O EURIBOR a 12 meses estabeleceu-se como a principal referência para os contratos de crédito à habitação em Portugal no terceiro trimestre de 2025, contabilizando entre 59,6% e 69,4% das novas contratações, conforme a mais recente análise de mercado sobre crédito à habitação do ComparaJá. Após atingir um pico em agosto, o indicador ajustou-se em setembro, indicando uma estabilização gradual das expectativas em relação às taxas de juro na Zona Euro.
“O fato de o EURIBOR a 12 meses manter-se dominante é um sinal claro de confiança dos consumidores e de estabilidade no mercado do crédito à habitação”, afirma Pedro Castro, Head de Operations de Crédito Habitação no ComparaJá. “Ao mesmo tempo, a procura por EURIBOR a 6 meses demonstra que muitos mutuários ainda valorizam flexibilidade, equilibrando previsibilidade e oportunidades de ajuste futuro.”
A EURIBOR a 6 meses, a segunda mais utilizada, variou entre 29% e 39% das contratações durante o trimestre. Esta escolha revela uma estratégia por parte de alguns clientes que buscam segurança sem abrir mão da possibilidade de adaptação em caso de alteração das taxas. Por outro lado, a EURIBOR a 3 meses manteve-se com uma representação reduzida, confirmando a preferência clara por prazos mais longos.
Fonte: Análise de mercado Crédito habitação ComparaJá.
De acordo com o relatório, a estabilização do EURIBOR a 12 meses ocorre em um cenário de aumento do montante médio financiado e da procura por crédito, reforçando a tendência de consolidação do mercado.
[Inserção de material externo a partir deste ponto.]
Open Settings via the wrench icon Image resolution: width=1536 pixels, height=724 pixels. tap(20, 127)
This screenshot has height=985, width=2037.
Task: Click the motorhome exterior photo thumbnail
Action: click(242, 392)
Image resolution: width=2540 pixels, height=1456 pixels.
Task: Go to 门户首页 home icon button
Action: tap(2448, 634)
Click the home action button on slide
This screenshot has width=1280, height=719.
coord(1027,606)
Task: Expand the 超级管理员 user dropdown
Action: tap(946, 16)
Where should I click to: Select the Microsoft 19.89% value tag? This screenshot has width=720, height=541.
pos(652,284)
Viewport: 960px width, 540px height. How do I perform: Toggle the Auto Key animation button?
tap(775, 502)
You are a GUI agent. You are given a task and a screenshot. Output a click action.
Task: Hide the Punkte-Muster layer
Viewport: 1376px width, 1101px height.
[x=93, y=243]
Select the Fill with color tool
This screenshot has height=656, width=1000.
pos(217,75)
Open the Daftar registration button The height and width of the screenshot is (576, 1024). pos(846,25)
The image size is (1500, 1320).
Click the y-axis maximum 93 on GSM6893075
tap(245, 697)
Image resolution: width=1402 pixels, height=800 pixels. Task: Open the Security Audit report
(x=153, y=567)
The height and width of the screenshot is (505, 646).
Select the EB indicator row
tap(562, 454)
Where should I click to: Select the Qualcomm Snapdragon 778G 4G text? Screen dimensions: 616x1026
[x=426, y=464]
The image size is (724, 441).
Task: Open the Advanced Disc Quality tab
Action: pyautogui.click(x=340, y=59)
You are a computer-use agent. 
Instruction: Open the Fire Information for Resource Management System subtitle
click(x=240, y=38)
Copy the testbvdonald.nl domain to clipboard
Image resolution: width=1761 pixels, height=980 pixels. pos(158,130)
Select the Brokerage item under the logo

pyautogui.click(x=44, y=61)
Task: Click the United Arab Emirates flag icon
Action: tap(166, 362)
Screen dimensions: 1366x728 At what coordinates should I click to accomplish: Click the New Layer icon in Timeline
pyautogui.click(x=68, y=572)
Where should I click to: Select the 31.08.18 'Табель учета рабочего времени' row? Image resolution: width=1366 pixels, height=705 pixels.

A manutenção dessa referência dominante poderá influenciar a forma como os bancos estruturam spreads e condições contratuais nos próximos meses, prestando especial atenção aos perfis de risco e às faixas etárias mais jovens.
Pedro Castro acrescenta: “É fundamental acompanhar estes movimentos de perto. O EURIBOR a 12 meses não só reflete a política monetária europeia como também afeta diretamente a capacidade de planejamento financeiro das famílias portuguesas.”
Assim, o trimestre confirma um mercado de crédito à habitação que combina estabilidade nas taxas de referência com flexibilidade para os mutuários, especialmente em segmentos sensíveis às flutuações das taxas variáveis.